• diabetes;
  • diabetic maculopathy;
  • diabetic retinopathy;
  • Melanesia;
  • Solomon Islands


Background:  To determine the presence, severity and context of diabetic retinopathy among diabetic adults using hospital eye clinic services in Honiara, Solomon Islands.

Methods:  Fifty consecutive known diabetic patients aged ≥20 years were interviewed and underwent Snellen distance vision testing and complete ocular examination, including dilated 90 D funduscopy. Diabetic retinopathy was graded according to the International Clinical Diabetic Retinopathy and Macular Oedema Disease Severity Scales.
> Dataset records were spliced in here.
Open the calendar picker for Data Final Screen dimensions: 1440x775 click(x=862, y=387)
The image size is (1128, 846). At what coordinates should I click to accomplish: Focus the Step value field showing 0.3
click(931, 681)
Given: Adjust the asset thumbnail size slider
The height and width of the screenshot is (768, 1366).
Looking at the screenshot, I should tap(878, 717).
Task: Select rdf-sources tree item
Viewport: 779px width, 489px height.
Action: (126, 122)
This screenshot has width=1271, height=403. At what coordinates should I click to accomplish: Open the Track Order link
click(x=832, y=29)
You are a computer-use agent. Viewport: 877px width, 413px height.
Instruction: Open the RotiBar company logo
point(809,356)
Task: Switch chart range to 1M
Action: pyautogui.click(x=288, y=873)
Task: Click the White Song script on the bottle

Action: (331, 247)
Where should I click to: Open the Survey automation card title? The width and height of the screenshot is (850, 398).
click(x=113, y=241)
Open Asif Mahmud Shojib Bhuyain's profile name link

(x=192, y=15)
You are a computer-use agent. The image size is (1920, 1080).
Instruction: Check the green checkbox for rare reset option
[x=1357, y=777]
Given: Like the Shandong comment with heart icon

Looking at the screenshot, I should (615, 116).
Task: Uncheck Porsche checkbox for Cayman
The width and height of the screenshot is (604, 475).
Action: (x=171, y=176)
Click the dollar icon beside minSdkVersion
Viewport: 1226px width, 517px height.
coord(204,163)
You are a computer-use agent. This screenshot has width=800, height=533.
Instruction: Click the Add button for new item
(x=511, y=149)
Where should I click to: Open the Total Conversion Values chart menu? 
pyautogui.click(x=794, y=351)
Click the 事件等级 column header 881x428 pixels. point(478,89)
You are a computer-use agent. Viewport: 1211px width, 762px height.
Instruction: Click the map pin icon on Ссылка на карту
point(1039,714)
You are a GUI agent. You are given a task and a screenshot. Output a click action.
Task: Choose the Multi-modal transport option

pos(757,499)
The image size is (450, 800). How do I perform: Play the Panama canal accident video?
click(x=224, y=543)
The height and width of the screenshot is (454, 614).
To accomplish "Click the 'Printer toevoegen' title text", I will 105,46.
Results:  Participants were predominantly Melanesian (94%). Mean age was 53.6 ± 10.7 years; 42% were female; and 34% were rural dwellers. Diabetes had been diagnosed <5, 5–10 and >10 years ago for 42%, 34% and 24% of participants. However, 54% denied ever having had a dilated fundus examination. Proliferative retinopathy, severe non-proliferative changes and maculopathy were present in 5, 12 and 26 eyes, respectively. For the 32 eyes with pinhole acuity ≤6/12, diabetic eye disease was the cause for 20, with all but one due to maculopathy. Diabetes reduced the pinhole vision of five eyes to ≤6/60. Twenty-four per cent of participants had diabetes-related pinhole vision ≤6/12 in at least one eye. Those diagnosed with diabetes 5–10 and >10 years were 17.5 and 58.8 times more likely to have such an eye compared with those recently (<5 years) diagnosed (extended Mantel–Haenszel χ2 = 11.570, P < 0.001). Participants were not well informed about diabetic eye disease.

Conclusions:  Diabetic eye disease is now a significant contributor to this clinic's workload. A population-based survey is needed to quantify the problem and inform design and delivery of eye services for this chronic disease.